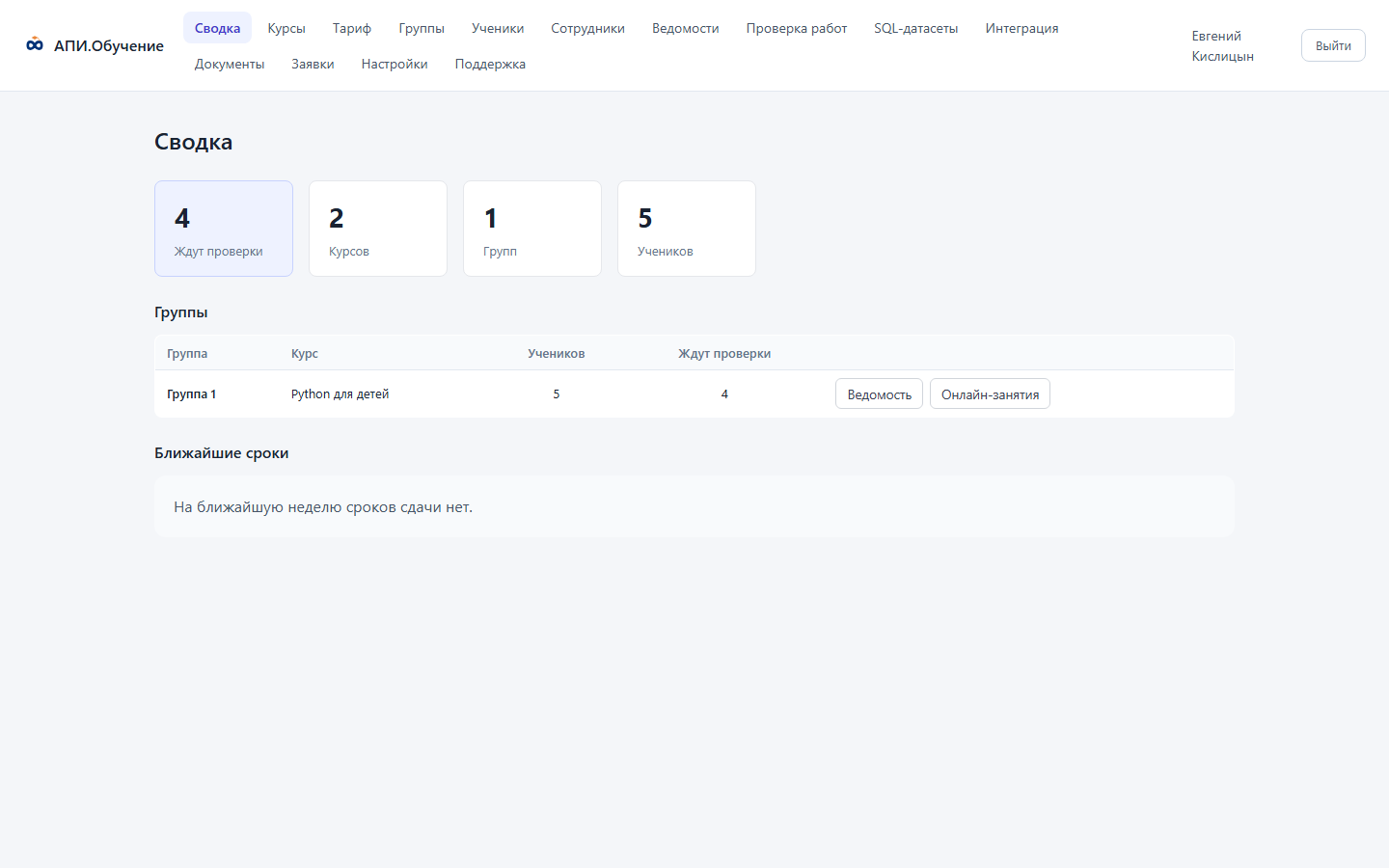This screenshot has width=1389, height=868.
Task: Click the АПИ.Обучение infinity logo icon
Action: (x=35, y=44)
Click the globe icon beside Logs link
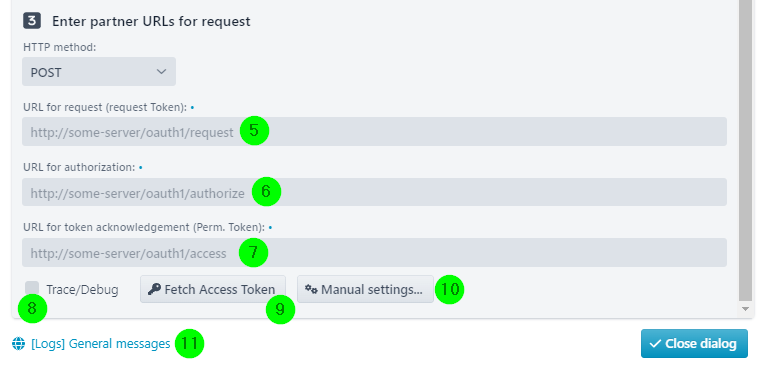 (x=18, y=344)
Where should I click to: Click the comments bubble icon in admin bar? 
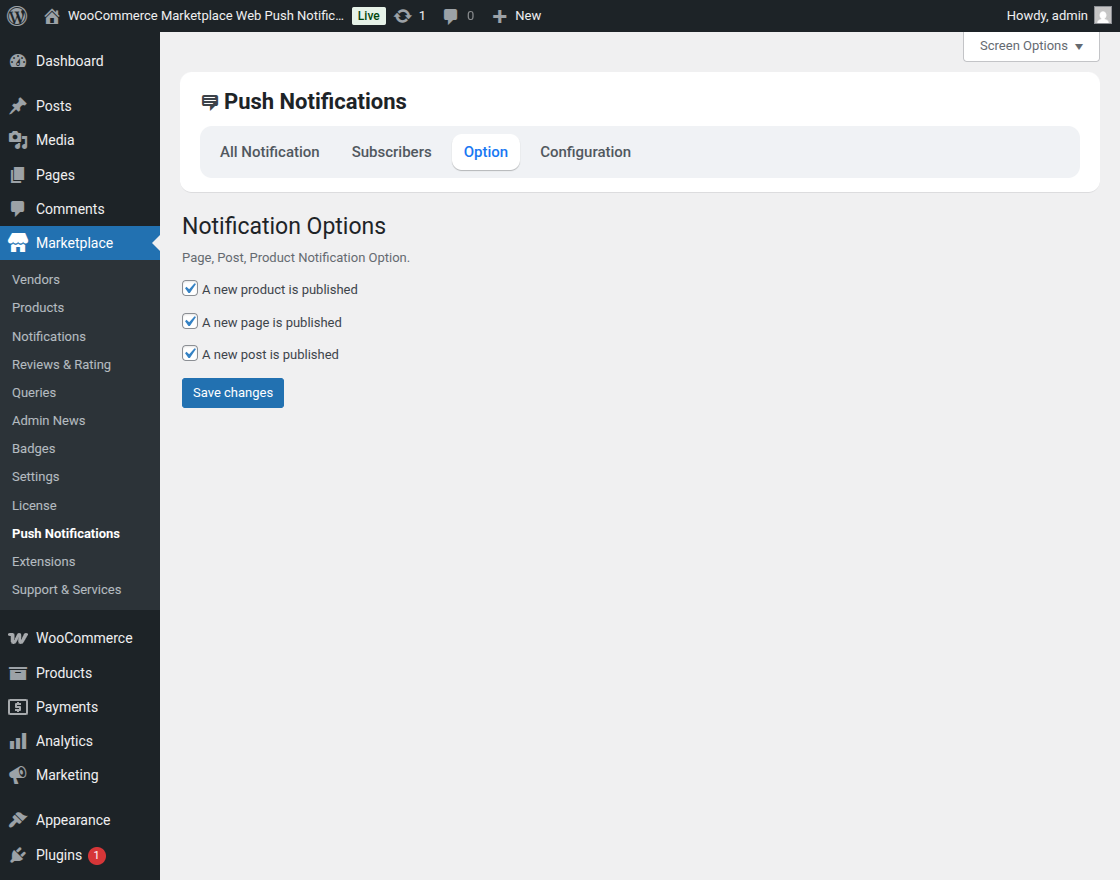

**PROBLEM**
For the entries above, the output must hold exactly the lines from the one with "Click the globe icon beside Logs link" through the last line, both included, and no pictures.

**SOLUTION FOR THIS TASK**
Click the globe icon beside Logs link
 (x=18, y=344)
Where should I click to: Click the comments bubble icon in admin bar? 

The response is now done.